» Short task: Show each line in the entries below that contains the word "resolution". Treat uppercase and lowercase as different.

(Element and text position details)
┌──

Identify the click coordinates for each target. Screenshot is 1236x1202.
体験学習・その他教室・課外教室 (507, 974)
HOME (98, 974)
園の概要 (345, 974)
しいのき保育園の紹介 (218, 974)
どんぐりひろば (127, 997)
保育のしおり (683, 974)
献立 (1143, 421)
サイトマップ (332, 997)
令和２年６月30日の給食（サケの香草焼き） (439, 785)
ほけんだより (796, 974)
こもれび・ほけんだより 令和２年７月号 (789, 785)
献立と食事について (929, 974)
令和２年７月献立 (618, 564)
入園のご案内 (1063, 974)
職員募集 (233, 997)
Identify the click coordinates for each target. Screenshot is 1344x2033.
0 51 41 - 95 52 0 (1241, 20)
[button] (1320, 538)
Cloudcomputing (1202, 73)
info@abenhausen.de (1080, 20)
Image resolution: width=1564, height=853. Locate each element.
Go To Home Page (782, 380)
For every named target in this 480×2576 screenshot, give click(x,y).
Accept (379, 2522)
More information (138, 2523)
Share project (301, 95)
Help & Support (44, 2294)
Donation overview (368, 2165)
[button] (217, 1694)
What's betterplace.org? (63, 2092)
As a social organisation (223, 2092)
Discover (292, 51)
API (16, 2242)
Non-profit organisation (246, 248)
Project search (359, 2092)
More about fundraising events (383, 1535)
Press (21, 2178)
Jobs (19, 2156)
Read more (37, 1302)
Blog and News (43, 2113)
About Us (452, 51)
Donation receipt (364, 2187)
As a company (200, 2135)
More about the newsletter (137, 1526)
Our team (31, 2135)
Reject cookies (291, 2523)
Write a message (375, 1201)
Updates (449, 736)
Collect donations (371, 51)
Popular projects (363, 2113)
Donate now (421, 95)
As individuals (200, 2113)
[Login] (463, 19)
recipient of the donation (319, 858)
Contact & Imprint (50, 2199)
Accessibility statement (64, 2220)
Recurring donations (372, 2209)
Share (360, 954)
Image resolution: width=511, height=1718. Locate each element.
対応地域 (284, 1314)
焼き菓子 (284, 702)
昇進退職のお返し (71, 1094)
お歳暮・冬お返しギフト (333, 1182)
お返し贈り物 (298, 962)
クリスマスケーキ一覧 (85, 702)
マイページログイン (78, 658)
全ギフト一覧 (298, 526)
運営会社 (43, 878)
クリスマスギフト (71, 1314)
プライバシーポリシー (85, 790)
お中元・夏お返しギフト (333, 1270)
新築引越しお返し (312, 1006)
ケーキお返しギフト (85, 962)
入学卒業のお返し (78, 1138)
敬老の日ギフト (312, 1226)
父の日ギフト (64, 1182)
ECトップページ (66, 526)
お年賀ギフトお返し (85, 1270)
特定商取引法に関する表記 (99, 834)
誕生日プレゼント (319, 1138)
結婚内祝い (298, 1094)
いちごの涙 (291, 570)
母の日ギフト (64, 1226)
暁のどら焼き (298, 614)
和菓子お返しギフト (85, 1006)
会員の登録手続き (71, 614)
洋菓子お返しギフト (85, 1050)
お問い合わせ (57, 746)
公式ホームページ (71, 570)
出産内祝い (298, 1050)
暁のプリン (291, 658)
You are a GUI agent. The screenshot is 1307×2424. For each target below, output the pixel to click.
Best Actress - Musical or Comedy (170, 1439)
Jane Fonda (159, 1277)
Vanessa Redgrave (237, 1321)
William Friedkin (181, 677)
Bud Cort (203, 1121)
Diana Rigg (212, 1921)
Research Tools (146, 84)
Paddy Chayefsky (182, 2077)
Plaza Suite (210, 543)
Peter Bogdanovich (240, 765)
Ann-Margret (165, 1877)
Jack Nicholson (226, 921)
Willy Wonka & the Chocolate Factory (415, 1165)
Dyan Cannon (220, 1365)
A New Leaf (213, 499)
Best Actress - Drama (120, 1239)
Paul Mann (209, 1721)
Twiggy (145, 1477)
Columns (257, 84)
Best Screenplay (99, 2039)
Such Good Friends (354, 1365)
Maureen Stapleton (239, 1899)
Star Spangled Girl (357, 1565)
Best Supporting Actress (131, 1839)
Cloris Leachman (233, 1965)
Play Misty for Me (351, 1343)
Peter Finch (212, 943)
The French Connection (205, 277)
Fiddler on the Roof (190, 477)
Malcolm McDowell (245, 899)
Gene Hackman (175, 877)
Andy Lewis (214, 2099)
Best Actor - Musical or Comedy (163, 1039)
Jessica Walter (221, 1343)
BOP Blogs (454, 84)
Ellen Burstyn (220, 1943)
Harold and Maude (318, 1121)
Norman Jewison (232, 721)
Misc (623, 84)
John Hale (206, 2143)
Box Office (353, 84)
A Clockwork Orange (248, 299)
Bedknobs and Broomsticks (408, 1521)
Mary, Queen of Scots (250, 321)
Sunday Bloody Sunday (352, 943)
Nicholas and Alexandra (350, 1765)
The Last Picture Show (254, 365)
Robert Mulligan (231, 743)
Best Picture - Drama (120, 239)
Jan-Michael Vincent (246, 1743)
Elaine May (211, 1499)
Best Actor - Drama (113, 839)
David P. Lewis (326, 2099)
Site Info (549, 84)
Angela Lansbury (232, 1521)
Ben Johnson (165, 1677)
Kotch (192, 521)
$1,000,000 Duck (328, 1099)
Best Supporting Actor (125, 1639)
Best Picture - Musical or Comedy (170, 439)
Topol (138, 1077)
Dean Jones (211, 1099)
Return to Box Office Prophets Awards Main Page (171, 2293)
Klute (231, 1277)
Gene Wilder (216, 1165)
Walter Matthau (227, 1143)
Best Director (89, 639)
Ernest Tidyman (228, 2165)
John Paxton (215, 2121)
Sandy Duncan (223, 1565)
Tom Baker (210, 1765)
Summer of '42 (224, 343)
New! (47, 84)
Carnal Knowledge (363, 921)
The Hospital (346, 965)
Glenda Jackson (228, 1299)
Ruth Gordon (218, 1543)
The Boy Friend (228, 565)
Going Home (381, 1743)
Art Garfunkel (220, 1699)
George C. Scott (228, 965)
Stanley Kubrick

└──

» Answer to the exercise:
Image resolution: width=1564, height=853. Locate each element.
Image resolution: width=511, height=1718. Locate each element.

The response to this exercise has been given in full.